- SHORT PROBLEM -
Change "Viewport" to "Window" throughout the listing below and give the lines again with nothing else altered.

[Rows of pointing data]
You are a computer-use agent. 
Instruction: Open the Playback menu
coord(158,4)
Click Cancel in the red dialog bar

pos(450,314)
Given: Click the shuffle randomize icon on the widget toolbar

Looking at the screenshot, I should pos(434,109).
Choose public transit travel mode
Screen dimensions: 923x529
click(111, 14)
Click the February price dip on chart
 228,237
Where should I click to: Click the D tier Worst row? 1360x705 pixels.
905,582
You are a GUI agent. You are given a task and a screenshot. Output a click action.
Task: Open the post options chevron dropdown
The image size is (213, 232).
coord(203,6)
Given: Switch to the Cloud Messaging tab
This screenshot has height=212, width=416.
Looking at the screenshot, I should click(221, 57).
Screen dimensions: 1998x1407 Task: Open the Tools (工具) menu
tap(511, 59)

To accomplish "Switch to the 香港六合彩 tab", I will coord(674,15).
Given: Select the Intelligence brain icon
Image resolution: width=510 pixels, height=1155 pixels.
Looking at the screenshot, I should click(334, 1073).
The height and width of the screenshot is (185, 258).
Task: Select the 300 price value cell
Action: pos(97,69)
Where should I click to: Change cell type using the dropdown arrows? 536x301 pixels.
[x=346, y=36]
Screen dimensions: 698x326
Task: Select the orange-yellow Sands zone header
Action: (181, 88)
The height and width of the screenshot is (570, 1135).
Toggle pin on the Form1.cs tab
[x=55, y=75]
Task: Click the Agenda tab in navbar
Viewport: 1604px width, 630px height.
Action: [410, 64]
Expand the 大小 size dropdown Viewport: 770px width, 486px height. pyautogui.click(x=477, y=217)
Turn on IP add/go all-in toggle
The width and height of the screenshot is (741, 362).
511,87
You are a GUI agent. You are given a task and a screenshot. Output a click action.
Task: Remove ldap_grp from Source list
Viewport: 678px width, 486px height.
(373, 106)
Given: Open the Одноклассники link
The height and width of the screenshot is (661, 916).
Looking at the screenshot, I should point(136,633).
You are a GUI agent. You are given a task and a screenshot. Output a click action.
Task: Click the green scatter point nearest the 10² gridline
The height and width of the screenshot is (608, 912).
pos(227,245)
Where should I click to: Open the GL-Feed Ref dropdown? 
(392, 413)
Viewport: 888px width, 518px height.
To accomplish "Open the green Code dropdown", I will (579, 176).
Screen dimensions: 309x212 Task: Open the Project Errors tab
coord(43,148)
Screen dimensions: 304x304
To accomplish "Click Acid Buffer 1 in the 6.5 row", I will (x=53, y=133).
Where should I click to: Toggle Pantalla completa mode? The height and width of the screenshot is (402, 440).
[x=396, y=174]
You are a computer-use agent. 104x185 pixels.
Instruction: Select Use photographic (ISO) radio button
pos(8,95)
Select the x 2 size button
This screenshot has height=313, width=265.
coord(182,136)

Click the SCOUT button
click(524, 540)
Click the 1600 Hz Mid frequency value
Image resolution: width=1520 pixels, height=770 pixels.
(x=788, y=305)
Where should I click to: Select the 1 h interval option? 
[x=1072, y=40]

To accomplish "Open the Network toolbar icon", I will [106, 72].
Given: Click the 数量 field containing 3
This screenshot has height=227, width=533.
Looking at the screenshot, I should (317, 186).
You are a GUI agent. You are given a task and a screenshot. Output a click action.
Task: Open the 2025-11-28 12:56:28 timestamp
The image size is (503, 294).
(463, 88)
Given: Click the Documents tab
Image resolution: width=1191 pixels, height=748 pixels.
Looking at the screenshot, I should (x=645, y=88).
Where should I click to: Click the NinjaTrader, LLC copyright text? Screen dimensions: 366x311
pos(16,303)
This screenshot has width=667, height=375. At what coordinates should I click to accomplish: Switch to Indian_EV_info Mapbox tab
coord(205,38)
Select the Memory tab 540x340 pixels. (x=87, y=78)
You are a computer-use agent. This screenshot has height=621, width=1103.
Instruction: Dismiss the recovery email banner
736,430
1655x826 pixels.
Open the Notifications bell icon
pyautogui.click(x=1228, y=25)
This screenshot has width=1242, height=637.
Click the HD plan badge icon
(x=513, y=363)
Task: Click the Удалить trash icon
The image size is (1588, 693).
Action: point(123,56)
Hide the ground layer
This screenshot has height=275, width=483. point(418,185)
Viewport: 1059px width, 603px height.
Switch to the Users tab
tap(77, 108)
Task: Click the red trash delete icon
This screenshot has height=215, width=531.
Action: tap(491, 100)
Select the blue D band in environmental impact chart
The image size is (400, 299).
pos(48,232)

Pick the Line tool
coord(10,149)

- ANSWER IN FULL -
You are a computer-use agent. 
Instruction: Open the Playback menu
coord(158,4)
Click Cancel in the red dialog bar

pos(450,314)
Given: Click the shuffle randomize icon on the widget toolbar

Looking at the screenshot, I should pos(434,109).
Choose public transit travel mode
Screen dimensions: 923x529
click(111, 14)
Click the February price dip on chart
 228,237
Where should I click to: Click the D tier Worst row? 1360x705 pixels.
905,582
You are a GUI agent. You are given a task and a screenshot. Output a click action.
Task: Open the post options chevron dropdown
The image size is (213, 232).
coord(203,6)
Given: Switch to the Cloud Messaging tab
This screenshot has height=212, width=416.
Looking at the screenshot, I should click(221, 57).
Screen dimensions: 1998x1407 Task: Open the Tools (工具) menu
tap(511, 59)

To accomplish "Switch to the 香港六合彩 tab", I will coord(674,15).
Given: Select the Intelligence brain icon
Image resolution: width=510 pixels, height=1155 pixels.
Looking at the screenshot, I should click(334, 1073).
The height and width of the screenshot is (185, 258).
Task: Select the 300 price value cell
Action: pos(97,69)
Where should I click to: Change cell type using the dropdown arrows? 536x301 pixels.
[x=346, y=36]
Screen dimensions: 698x326
Task: Select the orange-yellow Sands zone header
Action: (181, 88)
The height and width of the screenshot is (570, 1135).
Toggle pin on the Form1.cs tab
[x=55, y=75]
Task: Click the Agenda tab in navbar
Window: 1604px width, 630px height.
Action: [410, 64]
Expand the 大小 size dropdown Window: 770px width, 486px height. pyautogui.click(x=477, y=217)
Turn on IP add/go all-in toggle
The width and height of the screenshot is (741, 362).
511,87
You are a GUI agent. You are given a task and a screenshot. Output a click action.
Task: Remove ldap_grp from Source list
Window: 678px width, 486px height.
(373, 106)
Given: Open the Одноклассники link
The height and width of the screenshot is (661, 916).
Looking at the screenshot, I should point(136,633).
You are a GUI agent. You are given a task and a screenshot. Output a click action.
Task: Click the green scatter point nearest the 10² gridline
The height and width of the screenshot is (608, 912).
pos(227,245)
Where should I click to: Open the GL-Feed Ref dropdown? 
(392, 413)
Window: 888px width, 518px height.
To accomplish "Open the green Code dropdown", I will (579, 176).
Screen dimensions: 309x212 Task: Open the Project Errors tab
coord(43,148)
Screen dimensions: 304x304
To accomplish "Click Acid Buffer 1 in the 6.5 row", I will (x=53, y=133).
Where should I click to: Toggle Pantalla completa mode? The height and width of the screenshot is (402, 440).
[x=396, y=174]
You are a computer-use agent. 104x185 pixels.
Instruction: Select Use photographic (ISO) radio button
pos(8,95)
Select the x 2 size button
This screenshot has height=313, width=265.
coord(182,136)

Click the SCOUT button
click(524, 540)
Click the 1600 Hz Mid frequency value
Image resolution: width=1520 pixels, height=770 pixels.
(x=788, y=305)
Where should I click to: Select the 1 h interval option? 
[x=1072, y=40]

To accomplish "Open the Network toolbar icon", I will [106, 72].
Given: Click the 数量 field containing 3
This screenshot has height=227, width=533.
Looking at the screenshot, I should (317, 186).
You are a GUI agent. You are given a task and a screenshot. Output a click action.
Task: Open the 2025-11-28 12:56:28 timestamp
The image size is (503, 294).
(463, 88)
Given: Click the Documents tab
Image resolution: width=1191 pixels, height=748 pixels.
Looking at the screenshot, I should (x=645, y=88).
Where should I click to: Click the NinjaTrader, LLC copyright text? Screen dimensions: 366x311
pos(16,303)
This screenshot has width=667, height=375. At what coordinates should I click to accomplish: Switch to Indian_EV_info Mapbox tab
coord(205,38)
Select the Memory tab 540x340 pixels. (x=87, y=78)
You are a computer-use agent. This screenshot has height=621, width=1103.
Instruction: Dismiss the recovery email banner
736,430
1655x826 pixels.
Open the Notifications bell icon
pyautogui.click(x=1228, y=25)
This screenshot has width=1242, height=637.
Click the HD plan badge icon
(x=513, y=363)
Task: Click the Удалить trash icon
The image size is (1588, 693).
Action: point(123,56)
Hide the ground layer
This screenshot has height=275, width=483. point(418,185)
Window: 1059px width, 603px height.
Switch to the Users tab
tap(77, 108)
Task: Click the red trash delete icon
This screenshot has height=215, width=531.
Action: tap(491, 100)
Select the blue D band in environmental impact chart
The image size is (400, 299).
pos(48,232)

Pick the Line tool
coord(10,149)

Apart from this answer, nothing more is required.